Opvallend weinig verraadt dat achter het houten hek van twee bescheiden rijwoningen in Gent de allesbehalve bescheiden kantoren van Robbrecht en Daem architecten schuilgaan. De buurt mogelijk nog het minst van al, want de Brugse Poort staat niet bepaald bekend om zijn baanbrekende architectuur. 

“Het is een echte volksbuurt,” geeft Paul Robbrecht ruiterlijk toe, “waar mensen van verschillende origine rustig samenwonen. Al moet ik daar meteen aan toevoegen dat we deze immense oppervlakte hebben gekocht vóór de prijzen ook hier flink zijn beginnen stijgen. Het is onwaarschijnlijk wat mensen hier tegenwoordig betalen voor een huisje met niet meer dan een deur en een raam. We hebben enorm veel geluk gehad.” 

Vroeger lag op deze plek een luciferfabriek, vandaag werken er zo’n 35 mensen in het architectenbureau dat Paul Robbrecht en zijn vrouw Hilde Daem in 1975 boven de doopvont hielden. Onder hen ook hun zoon Johannes Robbrecht, die als partner bijna vanzelfsprekend eveneens betrokken was bij de vraag van Bozar om dit seizoen een nieuwe dimensie te geven aan de concertbeleving. “We zijn een echt familiebedrijf”, aldus Paul Robbrecht. 

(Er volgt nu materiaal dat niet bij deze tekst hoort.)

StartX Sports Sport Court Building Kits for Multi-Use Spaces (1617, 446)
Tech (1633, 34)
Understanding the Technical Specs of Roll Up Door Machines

“Collegium Vocale en dan vooral zijn oprichter Philippe Herreweghe zijn ontzettend belangrijk geweest in mijn muzikale vorming."
- Paul Robbrecht

En hoe muzikaal is die familie juist? 

Paul: “Niet! We zijn volstrekt amuzikaal. We kunnen geen noten lezen en zelfs niet zingen. Of nee, wacht: als ik in de mood ben, durf ik mij aan Ierse ballades te wagen. (lacht) Maar we houden wel allemaal ontzettend veel van muziek.”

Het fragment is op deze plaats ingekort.